*** Document extract
California Civil Code Section 2923.6 ("§ 2923.6") provides, in relevant part,

If a borrower submits a complete application for a first lien loan modification offered by, or through, the borrower's mortgage servicer, a mortgage servicer, mortgagee, trustee, beneficiary, or authorized agent shall not record a notice of default or notice of sale, or conduct a trustee's sale, while the complete first lien loan modification application is pending.
§ 2923.6(c).

Plaintiff claims she "has not been fairly evaluated for a loan modification and there has been a material change in Plaintiff's financial circumstances." ¶ 90. She states her "husband passed away and [she] is now receiving mineral payments which is an increase in her gross household income since her last application." Id.

California Civil Code Section 2924.9 ("§ 2924.9") provides in relevant part that,

[u]nless a borrower has previously exhausted the first lien loan modification process . . . described in Section 2923.6, within five business days after recording a notice of default . . . [,] a mortgage servicer that offers one or more foreclosure prevention alternatives shall send a written communication to the borrower . . . .
§ 2924.9(a). This communication shall state "[t]hat the borrower may be evaluated for a foreclosure prevention alternative," "[w]hether an application is required to be submitted by the borrower," and how to obtain any required application. Id.

Plaintiff alleges that she had not exhausted the first lien loan modification process described in Section 2923.6, and that "[a]t no point after" recordation of the notice of default was she provided with the information required by Section 2924.9. ¶ 102-03.

II. ANALYSIS

A. Legal Standard

1. Motion to Dismiss for Failure to State a Claim

Wells Fargo moved to dismiss Plaintiff's claims under Federal Rule of Civil Procedure 12(b)(6), arguing that Plaintiff had failed to state a claim. Notice of Mot. at 2. In evaluating a motion to dismiss for failure to state a claim, the Court should "accept as true all factual allegations in the complaint and draw all reasonable inferences in favor of the nonmoving party." Doan v. Singh, 617 F. App'x 684, 685 (9th Cir. 2015). However, Plaintiff "must set forth 'more than labels and conclusions, and a formulaic recitation of the elements of a cause of action will not do.'" De Los Angeles Gomez v. Bank of Am., N.A., No. 14-55129, 2016 WL 807367, at *1 (9th Cir. Mar. 2, 2016) (quoting Bell Atl. Corp. v. Twombly, 550 U.S. 544, 555 (2007)). The Court is "not bound to accept as true a legal conclusion couched as a factual allegation. " Twombly, 550 U.S. at 555; accord Ashcroft v. Iqbal, 556 U.S. 662, 678 (2009) ("Threadbare recitals of the elements of a cause of action, supported by mere conclusory statements, do not suffice.").
******
*** Provided material
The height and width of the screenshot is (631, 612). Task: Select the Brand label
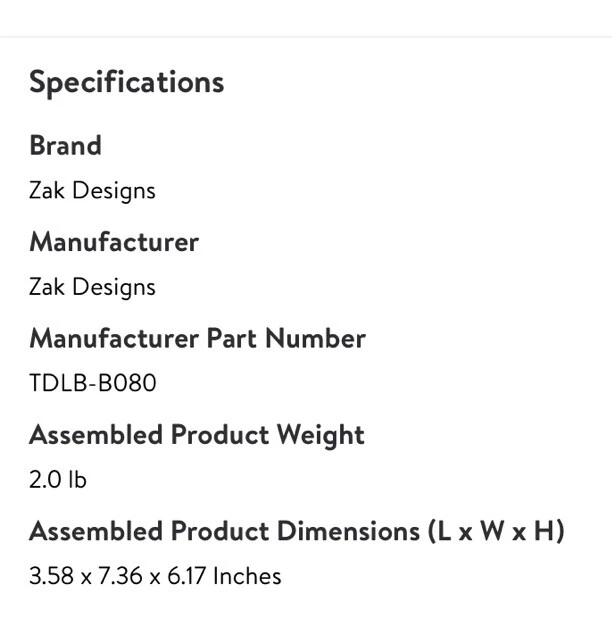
******
*** Provided material
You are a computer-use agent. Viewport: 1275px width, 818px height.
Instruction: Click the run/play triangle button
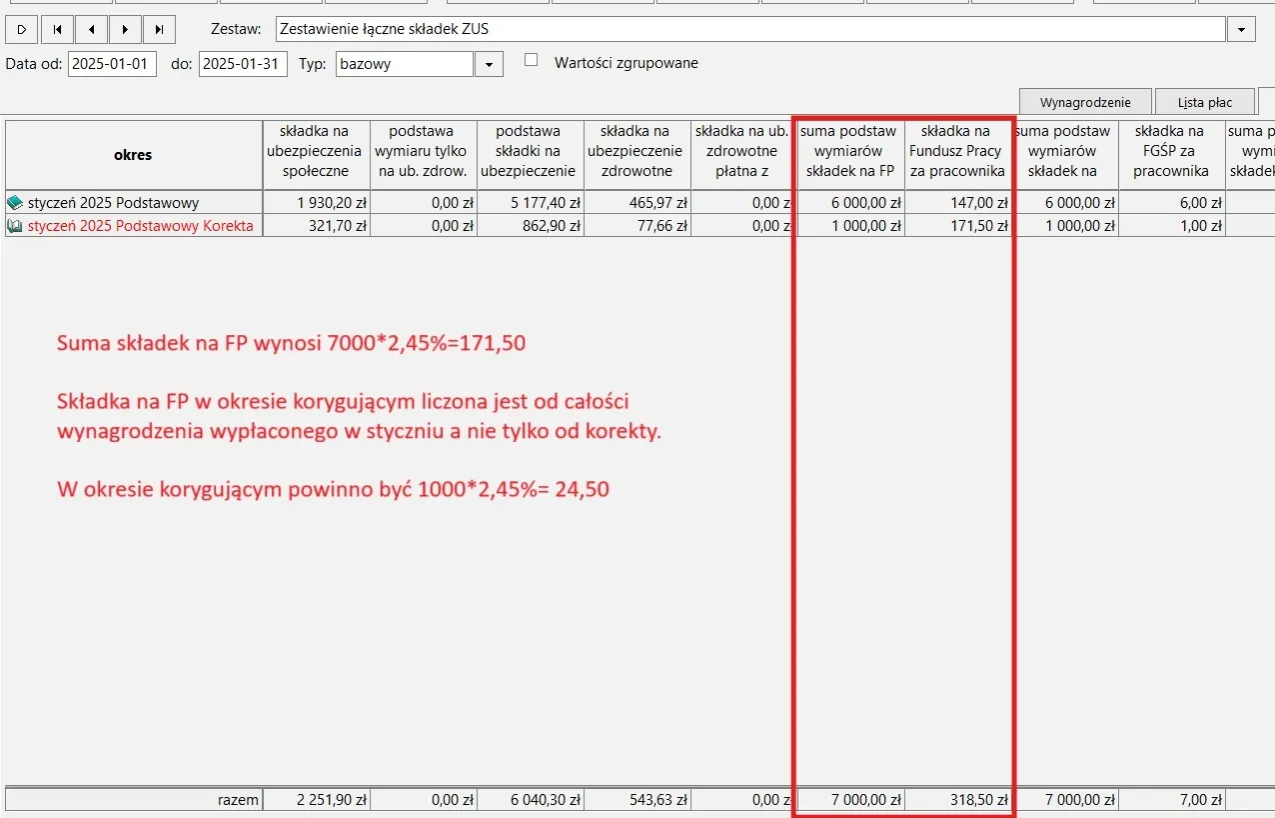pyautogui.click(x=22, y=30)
******
*** Provided material
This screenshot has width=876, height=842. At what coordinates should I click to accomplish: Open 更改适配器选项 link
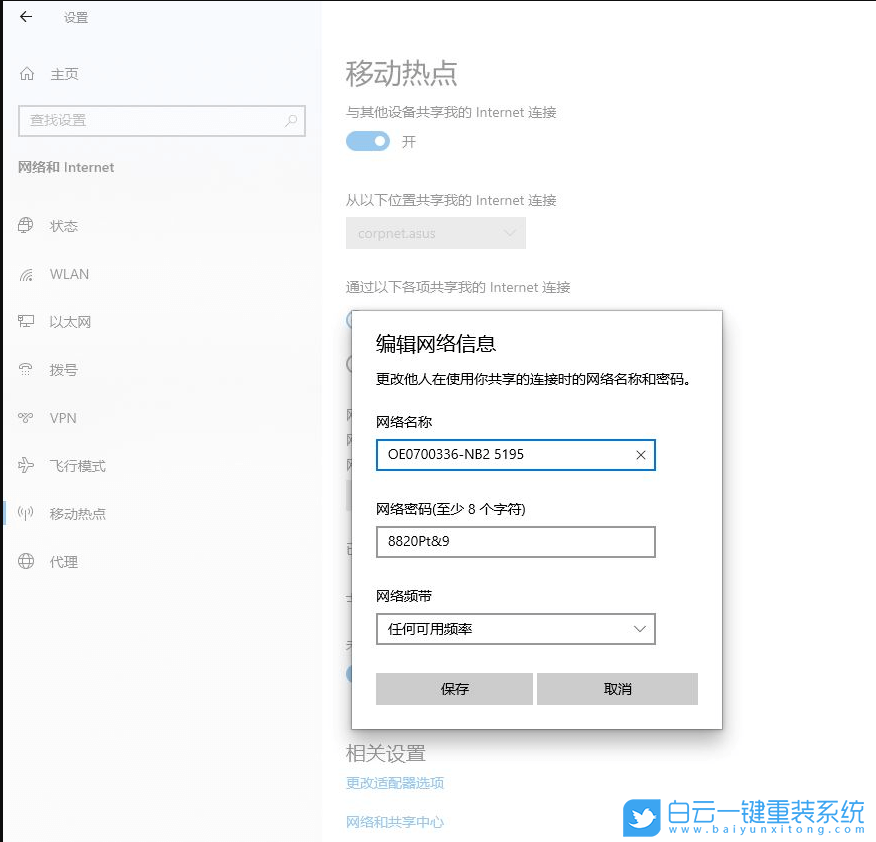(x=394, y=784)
******
▸ **Exercise set**
1) In the court opinion, under which rule did Wells Fargo move to dismiss the plaintiff's claims?
2) Extract everything in the court opinion from "[u]nless a borrower" down to "required application. Id.", word for word.
The records aren't needed for anything here.

▸ **Answers per task**
1) Federal Rule of Civil Procedure 12(b)(6).

2)
[u]nless a borrower has previously exhausted the first lien loan modification process . . . described in Section 2923.6, within five business days after recording a notice of default . . . [,] a mortgage servicer that offers one or more foreclosure prevention alternatives shall send a written communication to the borrower . . . .
§ 2924.9(a). This communication shall state "[t]hat the borrower may be evaluated for a foreclosure prevention alternative," "[w]hether an application is required to be submitted by the borrower," and how to obtain any required application. Id.